Collected data:
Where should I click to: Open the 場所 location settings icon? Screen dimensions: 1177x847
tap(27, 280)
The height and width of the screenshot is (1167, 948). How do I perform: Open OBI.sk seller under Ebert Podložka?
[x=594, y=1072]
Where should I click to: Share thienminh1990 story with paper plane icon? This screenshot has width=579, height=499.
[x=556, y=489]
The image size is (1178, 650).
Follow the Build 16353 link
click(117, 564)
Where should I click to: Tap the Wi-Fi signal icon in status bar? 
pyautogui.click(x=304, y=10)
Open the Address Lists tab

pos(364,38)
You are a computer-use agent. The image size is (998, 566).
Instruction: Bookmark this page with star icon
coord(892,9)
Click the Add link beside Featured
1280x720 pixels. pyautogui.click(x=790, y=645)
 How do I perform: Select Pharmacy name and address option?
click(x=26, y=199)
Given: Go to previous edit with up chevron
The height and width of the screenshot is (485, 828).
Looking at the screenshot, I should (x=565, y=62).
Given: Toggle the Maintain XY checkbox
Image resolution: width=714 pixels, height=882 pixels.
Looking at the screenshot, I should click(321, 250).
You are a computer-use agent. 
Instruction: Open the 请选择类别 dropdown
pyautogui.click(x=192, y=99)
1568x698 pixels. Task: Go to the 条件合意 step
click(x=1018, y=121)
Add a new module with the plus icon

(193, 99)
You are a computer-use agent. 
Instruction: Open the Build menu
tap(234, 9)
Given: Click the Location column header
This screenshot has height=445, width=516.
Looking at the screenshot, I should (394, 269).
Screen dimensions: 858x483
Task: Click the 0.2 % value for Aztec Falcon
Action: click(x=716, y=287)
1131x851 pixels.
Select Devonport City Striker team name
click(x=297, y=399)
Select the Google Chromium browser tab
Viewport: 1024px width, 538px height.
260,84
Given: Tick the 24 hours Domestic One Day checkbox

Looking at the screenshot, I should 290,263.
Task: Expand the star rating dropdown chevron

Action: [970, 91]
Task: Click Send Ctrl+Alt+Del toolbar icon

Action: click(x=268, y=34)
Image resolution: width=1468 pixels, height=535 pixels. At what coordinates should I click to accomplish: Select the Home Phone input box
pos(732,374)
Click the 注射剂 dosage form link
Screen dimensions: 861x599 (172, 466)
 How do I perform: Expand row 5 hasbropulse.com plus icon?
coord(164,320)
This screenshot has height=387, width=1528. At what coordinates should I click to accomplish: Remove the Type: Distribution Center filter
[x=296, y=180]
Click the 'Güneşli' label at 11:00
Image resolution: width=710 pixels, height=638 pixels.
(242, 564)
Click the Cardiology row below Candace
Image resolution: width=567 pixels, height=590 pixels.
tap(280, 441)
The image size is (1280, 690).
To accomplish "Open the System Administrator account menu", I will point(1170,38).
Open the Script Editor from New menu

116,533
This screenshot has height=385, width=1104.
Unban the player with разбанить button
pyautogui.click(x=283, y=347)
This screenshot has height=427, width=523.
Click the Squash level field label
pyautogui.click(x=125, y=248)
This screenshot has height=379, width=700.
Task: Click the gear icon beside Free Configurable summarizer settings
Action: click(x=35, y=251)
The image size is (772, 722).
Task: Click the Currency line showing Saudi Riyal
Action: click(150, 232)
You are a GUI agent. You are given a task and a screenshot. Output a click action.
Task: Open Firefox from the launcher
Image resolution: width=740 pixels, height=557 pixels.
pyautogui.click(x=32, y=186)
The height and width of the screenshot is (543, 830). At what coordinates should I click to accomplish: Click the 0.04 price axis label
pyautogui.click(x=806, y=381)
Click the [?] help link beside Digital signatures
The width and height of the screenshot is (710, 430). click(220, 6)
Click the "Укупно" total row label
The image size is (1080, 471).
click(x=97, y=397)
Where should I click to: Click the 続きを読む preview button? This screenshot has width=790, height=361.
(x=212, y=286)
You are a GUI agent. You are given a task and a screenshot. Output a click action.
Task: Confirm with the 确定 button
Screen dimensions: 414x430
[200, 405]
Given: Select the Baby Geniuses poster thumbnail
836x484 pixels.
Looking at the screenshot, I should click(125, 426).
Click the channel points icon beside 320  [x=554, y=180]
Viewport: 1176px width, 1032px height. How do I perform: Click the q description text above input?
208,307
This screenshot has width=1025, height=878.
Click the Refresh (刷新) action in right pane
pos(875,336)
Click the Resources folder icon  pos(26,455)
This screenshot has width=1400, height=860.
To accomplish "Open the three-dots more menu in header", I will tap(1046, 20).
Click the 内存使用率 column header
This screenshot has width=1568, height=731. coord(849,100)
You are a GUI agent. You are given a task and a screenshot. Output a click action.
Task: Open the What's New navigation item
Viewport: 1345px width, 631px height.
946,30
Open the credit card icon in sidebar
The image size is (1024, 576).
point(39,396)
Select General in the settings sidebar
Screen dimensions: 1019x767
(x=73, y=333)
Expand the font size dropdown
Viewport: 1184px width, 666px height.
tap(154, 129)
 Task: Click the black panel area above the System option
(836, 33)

» **PROBLEM REQUIREMENTS**
Write out only the lines that run from the line containing "Task: Confirm with the 确定 button" through the line containing "Click the channel", both included, exactly as they appear above.

» **RESULT OF THE EXERCISE**
Task: Confirm with the 确定 button
Screen dimensions: 414x430
[200, 405]
Given: Select the Baby Geniuses poster thumbnail
836x484 pixels.
Looking at the screenshot, I should click(125, 426).
Click the channel points icon beside 320  [x=554, y=180]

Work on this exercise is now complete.